On a good day, everybody that Little John met was an all right guy. On a bad day, he would cuss and throw things.

It was Little John’s tendency to fly off the handle that gave rise to his notoriety. John was a drinker – a
heavy
drinker – and when he got drunk, he got belligerent and violent. He would punch people. He would jump on furniture until it broke.
 

Little John attended every campus party he could find, invitations to attend be damned. In spite of his violence, people rarely threw him out when he first arrived. This was partially because being only three and a half feet tall, he could surf the undertow of a crowd and go unnoticed – but it was also partly because he was, as the kids say, fucking awesome. Even once someone discovered him (usually in the kitchen, climbing the keg), he was usually allowed to stay and party on in his wasted, dancing, punching, fucking awesome way. Eventually, however, as the night wore on, he would punch the wrong person or yell the wrong thing in the wrong person’s face and be thrown down the stairs. Everyone knew that when there was a party, Little John was sure to be there. He would be there getting his ass kicked.

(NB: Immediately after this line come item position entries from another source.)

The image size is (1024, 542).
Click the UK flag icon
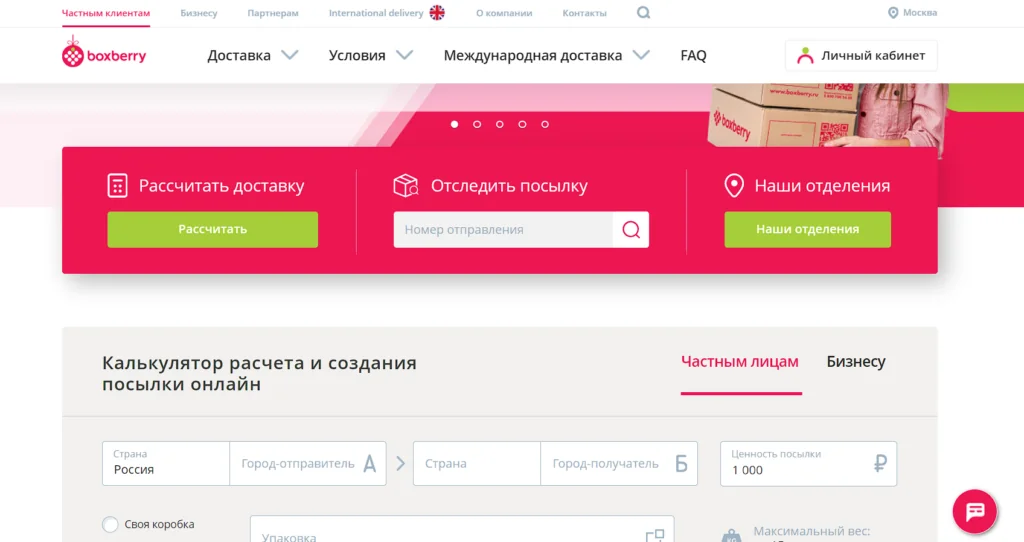click(x=437, y=12)
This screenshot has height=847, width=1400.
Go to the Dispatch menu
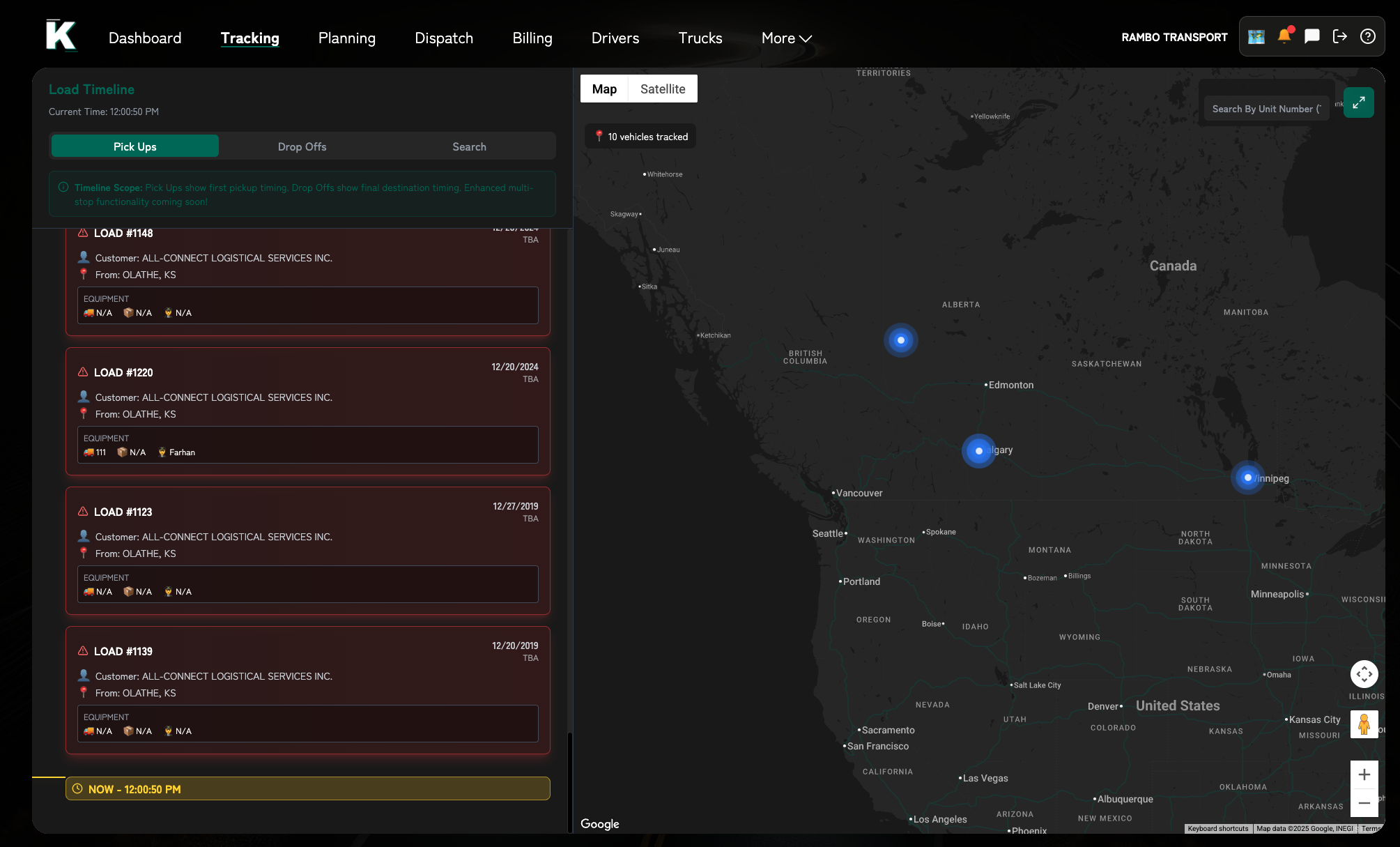pos(444,38)
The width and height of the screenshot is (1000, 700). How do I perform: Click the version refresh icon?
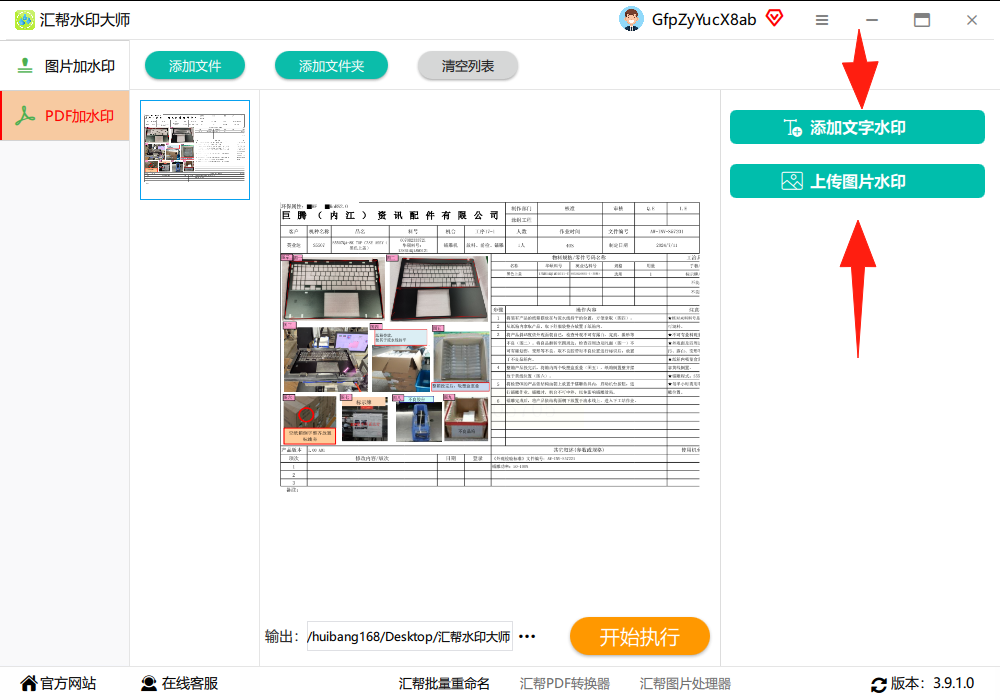pyautogui.click(x=879, y=685)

Most days, he was of a temperament somewhere between “friendly stalker” and “angry drunken dwarf.” He was usually ranting about his affluence.

“That’s my building!” he repeated to Captain Dipshit. “I own all this shit!” He gestured up and down the street. “It’s all mine! You know how much money I have in the bank?”

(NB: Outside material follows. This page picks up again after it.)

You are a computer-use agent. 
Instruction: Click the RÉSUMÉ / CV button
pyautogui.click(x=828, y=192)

Captain Dipshit did not respond. He looked straight ahead, moving fast, and kept trying to outpace Little John.

“Ten million dollars! That’s right, I’m Donald fucking Trump!” He paused, thoughtful, and then added, “Not literally, of course.”
 

The Captain, suspicious that the dwarf was either 1.) jealous of his brilliance like the rest of the world or 2.) out to steal his Lucky Charms, began to bob and weave. Maybe the little man couldn’t corner well and he could shake him like a heat-seeking missile.

“Hey!” shouted Little John. “Can you hear me?”

Little John began tugging on Captain Dipshit’s pantleg.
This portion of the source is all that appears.